Space craft design: musings from the edge

Preface: Both MAG-100 and The Silent are outlets to explore my take on science fiction concepts and narratives. Through it, I explore not only creative expression but also more grounded aspects such as design and technology in a (far) future setting; The Silent is a curious blending of real world ‘rational’ thinking and pure fiction. This piece is one I have been turning over in my head for some time because, after all, a good spaceship is fundamental to any science fiction escapade! It’s a long one…

 

I have a crush on Kow Yokoyama’s ‘Maschine Kreiger’ universe. Old as it is (it dates back to the early 80’s), there is something insanely believable about the hardware in it, as if there is an inherent nod to the actual processes of manufacturing and how things work; the rounded forms gracing much of the hardware he designed are very reminiscent of the cast hulls and turrets of vehicles like Sherman tanks and the flight engines, with their cones, pipes and ‘bits’, look like real rockets. I can actually see these things doing what they do without thinking ‘hang on…!?’

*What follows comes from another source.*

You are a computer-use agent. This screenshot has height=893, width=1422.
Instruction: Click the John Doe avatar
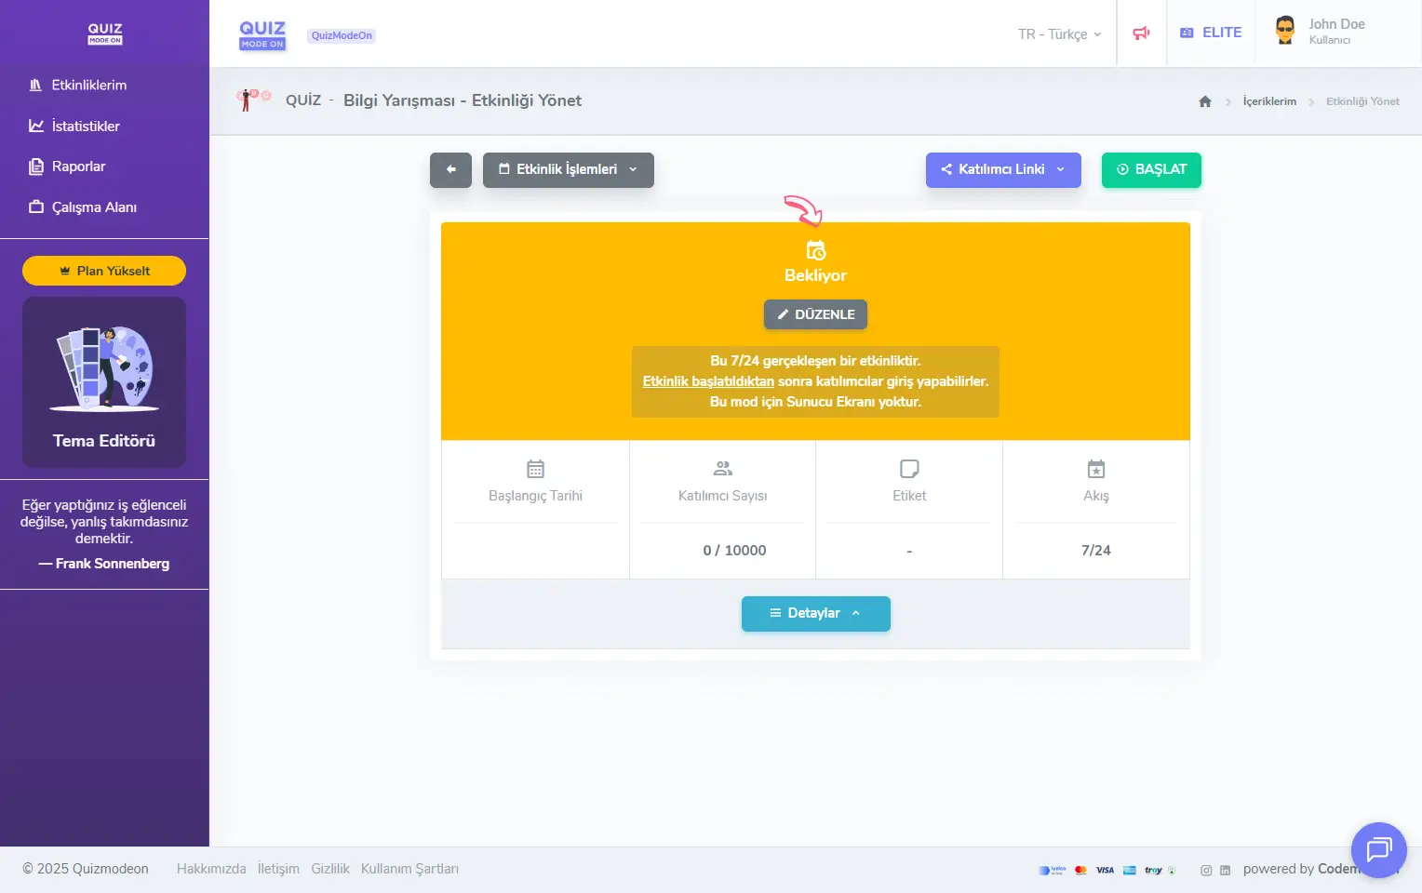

And I’m probably enamored with it all because when it come to my views on design depicted in science fiction, I have an increasingly hard time going past the reality of how stuff is made.

Sorry chump, you’re too slow

Everyone loves a good X-Wing, T.I.E Fighter or even better, Star Destroyer. But I have always asked (and I do mean always), just what’s the point of the X-Wing’s wings doing that X thing (or why are they simply profile-less slabs)? ‘Twin Ion Engine’…  Ion drives, thrust created through electricity, are totally gutless and always will be, they certainly will never power a fighter craft beyond a crawl, if that. And just what is in that massive Star Destroyer that it needs to be so… big? While George made no bones that his universe was supposed to be emotive, not realistic, everything that came after has at very least taken cues from what he put on screen back in 1978. As a result, what looks good on screen has, more or less, driven the design of fictional spacecraft ever since. And while I get it, increasingly for me, it’s become a… problem.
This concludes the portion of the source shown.